# Written task:
Copy everything in the bread history text from "He discovered that" down to "an easier way...", renaming "stones" to "rocks" wherever it occurs.

# Extracted text:
:::::
He discovered that he could knead that dough milled as fine as possible with water and he could roast the disk-shaped dough on red-hot stones.
Those who first did so, paved the way to the conquest of bread, flat breads, pizzas and later on of lasagne and spaghetti. From a defenceless nomad, man grew into a hunter and a fisherman and afterwards he domesticated some animals since there was a kind of agreement of mutual support and with their help man became also a shephard...
What we can say is that bread, buns and so on are all together at the very root of our civilization. The flat breads of dough rosted on the stones, were later baked also in an easier way...
The following great step was the discovery of the leavening principle, then the first oven was invented. This happened about 6.000 years ago, in Egypt.
In the whole area of the near East, also called the fertile half-moon, from Nile to Euphrates, history had walked faster than in the surrounding lands. There had been someone who had noticed that the dough, for what was generically know as bread, was sometimes haunted by some misterious forces which made it swell and then deflate.
:::::
# Recorded data:
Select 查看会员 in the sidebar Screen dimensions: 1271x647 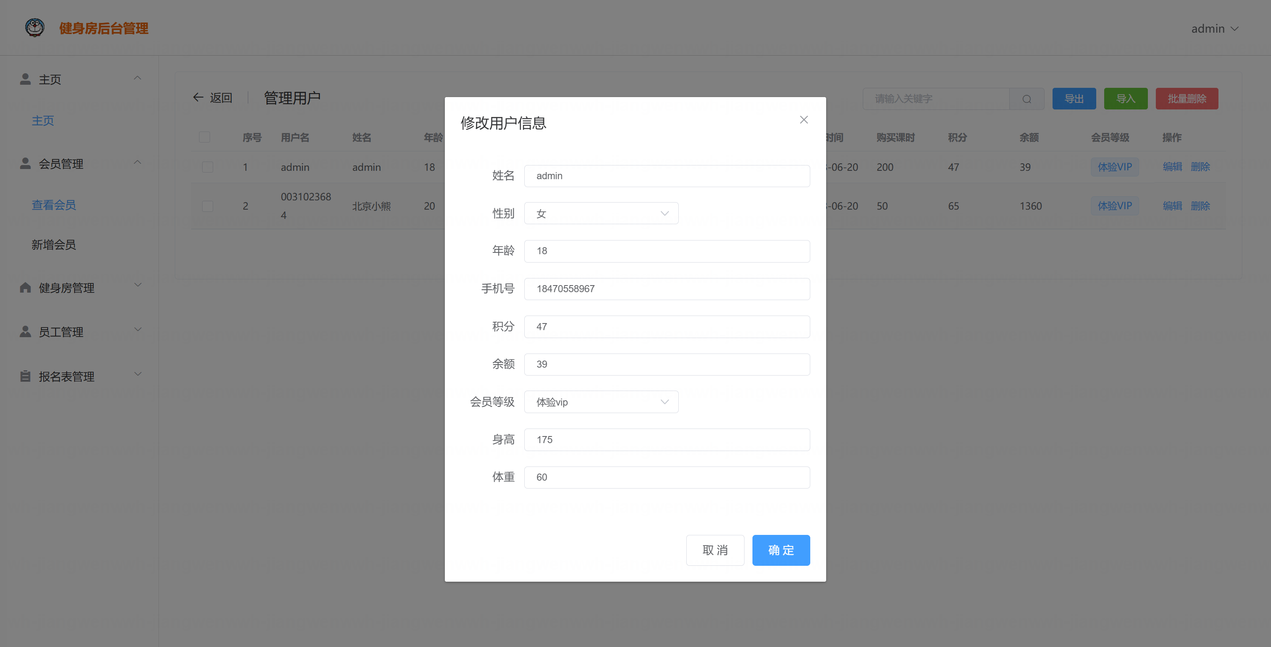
:::::
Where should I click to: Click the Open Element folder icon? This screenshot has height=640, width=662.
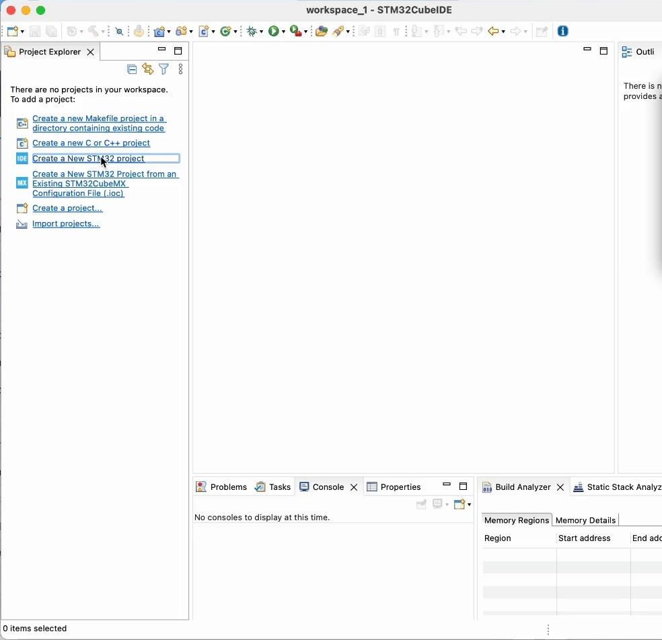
:::::
# Answer:
He discovered that he could knead that dough milled as fine as possible with water and he could roast the disk-shaped dough on red-hot rocks.
Those who first did so, paved the way to the conquest of bread, flat breads, pizzas and later on of lasagne and spaghetti. From a defenceless nomad, man grew into a hunter and a fisherman and afterwards he domesticated some animals since there was a kind of agreement of mutual support and with their help man became also a shephard...
What we can say is that bread, buns and so on are all together at the very root of our civilization. The flat breads of dough rosted on the rocks, were later baked also in an easier way...